EXCERPTED RECORDS: Begin
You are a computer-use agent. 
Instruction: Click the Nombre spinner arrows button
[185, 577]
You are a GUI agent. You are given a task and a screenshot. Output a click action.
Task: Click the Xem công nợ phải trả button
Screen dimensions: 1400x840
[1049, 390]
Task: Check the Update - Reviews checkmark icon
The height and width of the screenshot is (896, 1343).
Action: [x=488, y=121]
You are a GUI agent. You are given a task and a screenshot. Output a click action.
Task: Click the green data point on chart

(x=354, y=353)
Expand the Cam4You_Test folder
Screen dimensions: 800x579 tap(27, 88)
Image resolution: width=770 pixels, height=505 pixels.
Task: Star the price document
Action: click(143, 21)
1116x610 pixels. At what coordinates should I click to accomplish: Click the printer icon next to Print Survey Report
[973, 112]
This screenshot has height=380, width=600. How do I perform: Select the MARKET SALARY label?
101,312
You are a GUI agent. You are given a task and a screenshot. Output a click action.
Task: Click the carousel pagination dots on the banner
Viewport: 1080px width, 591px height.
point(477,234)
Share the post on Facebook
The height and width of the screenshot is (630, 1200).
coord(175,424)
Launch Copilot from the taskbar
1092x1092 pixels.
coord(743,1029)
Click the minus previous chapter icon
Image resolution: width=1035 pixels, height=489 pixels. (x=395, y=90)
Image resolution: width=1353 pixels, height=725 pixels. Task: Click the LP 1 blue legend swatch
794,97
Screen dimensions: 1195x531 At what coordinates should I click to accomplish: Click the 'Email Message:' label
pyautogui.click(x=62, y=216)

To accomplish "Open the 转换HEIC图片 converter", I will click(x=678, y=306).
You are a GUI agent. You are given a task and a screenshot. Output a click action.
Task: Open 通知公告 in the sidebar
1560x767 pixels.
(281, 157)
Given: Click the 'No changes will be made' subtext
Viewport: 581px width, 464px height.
EXCERPTED RECORDS: End
▸ **TASK**:
Copy every line from the material in which the word "Open" can be found.

▸ **YOUR SOLUTION**:
To accomplish "Open the 转换HEIC图片 converter", I will click(x=678, y=306).
Task: Open 通知公告 in the sidebar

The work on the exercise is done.